**REQUIREMENT**
"Insert 飯塚幸三 なんj suggestion with arrow icon" appears in one line; retype that line and all lines following it through the end of the records, with nothing left out or added.

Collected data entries
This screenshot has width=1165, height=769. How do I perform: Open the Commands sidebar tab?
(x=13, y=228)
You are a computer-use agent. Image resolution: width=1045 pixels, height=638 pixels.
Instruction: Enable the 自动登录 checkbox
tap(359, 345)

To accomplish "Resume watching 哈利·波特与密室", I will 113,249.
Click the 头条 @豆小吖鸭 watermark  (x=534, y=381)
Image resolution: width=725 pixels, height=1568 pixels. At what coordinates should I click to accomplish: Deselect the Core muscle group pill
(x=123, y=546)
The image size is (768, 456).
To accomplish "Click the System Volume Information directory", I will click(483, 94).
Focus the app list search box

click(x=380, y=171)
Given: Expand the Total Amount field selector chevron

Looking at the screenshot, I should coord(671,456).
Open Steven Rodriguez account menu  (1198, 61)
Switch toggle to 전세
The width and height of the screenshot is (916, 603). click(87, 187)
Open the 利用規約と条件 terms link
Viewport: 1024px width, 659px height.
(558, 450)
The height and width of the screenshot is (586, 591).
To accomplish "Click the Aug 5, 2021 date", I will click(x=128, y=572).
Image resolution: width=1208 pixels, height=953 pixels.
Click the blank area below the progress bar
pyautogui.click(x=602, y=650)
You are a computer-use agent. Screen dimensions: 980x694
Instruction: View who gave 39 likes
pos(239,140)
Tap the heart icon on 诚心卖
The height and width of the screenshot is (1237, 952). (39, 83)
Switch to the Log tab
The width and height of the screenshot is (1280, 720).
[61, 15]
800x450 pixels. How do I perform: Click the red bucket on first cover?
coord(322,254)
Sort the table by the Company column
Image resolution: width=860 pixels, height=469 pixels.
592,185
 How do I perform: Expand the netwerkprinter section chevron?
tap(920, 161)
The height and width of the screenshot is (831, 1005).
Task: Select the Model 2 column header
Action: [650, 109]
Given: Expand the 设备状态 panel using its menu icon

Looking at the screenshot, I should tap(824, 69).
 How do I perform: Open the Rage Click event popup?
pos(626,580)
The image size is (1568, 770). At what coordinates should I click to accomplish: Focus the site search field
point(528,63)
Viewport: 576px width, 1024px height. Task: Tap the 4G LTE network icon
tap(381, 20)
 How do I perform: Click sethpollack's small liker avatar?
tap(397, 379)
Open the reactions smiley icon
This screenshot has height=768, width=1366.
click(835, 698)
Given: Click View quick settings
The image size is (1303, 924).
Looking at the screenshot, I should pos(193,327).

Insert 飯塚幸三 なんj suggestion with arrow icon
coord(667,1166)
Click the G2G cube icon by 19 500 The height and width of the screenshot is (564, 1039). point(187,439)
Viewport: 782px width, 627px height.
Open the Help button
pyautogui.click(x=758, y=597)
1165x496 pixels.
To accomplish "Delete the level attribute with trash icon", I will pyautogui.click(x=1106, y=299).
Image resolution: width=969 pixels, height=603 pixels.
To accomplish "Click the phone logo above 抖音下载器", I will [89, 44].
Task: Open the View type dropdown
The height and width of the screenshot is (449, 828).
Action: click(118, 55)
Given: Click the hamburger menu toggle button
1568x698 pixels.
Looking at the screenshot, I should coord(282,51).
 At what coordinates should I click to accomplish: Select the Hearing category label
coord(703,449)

**ANSWER BOX**
Insert 飯塚幸三 なんj suggestion with arrow icon
coord(667,1166)
Click the G2G cube icon by 19 500 The height and width of the screenshot is (564, 1039). point(187,439)
Viewport: 782px width, 627px height.
Open the Help button
pyautogui.click(x=758, y=597)
1165x496 pixels.
To accomplish "Delete the level attribute with trash icon", I will pyautogui.click(x=1106, y=299).
Image resolution: width=969 pixels, height=603 pixels.
To accomplish "Click the phone logo above 抖音下载器", I will [89, 44].
Task: Open the View type dropdown
The height and width of the screenshot is (449, 828).
Action: click(118, 55)
Given: Click the hamburger menu toggle button
1568x698 pixels.
Looking at the screenshot, I should coord(282,51).
 At what coordinates should I click to accomplish: Select the Hearing category label
coord(703,449)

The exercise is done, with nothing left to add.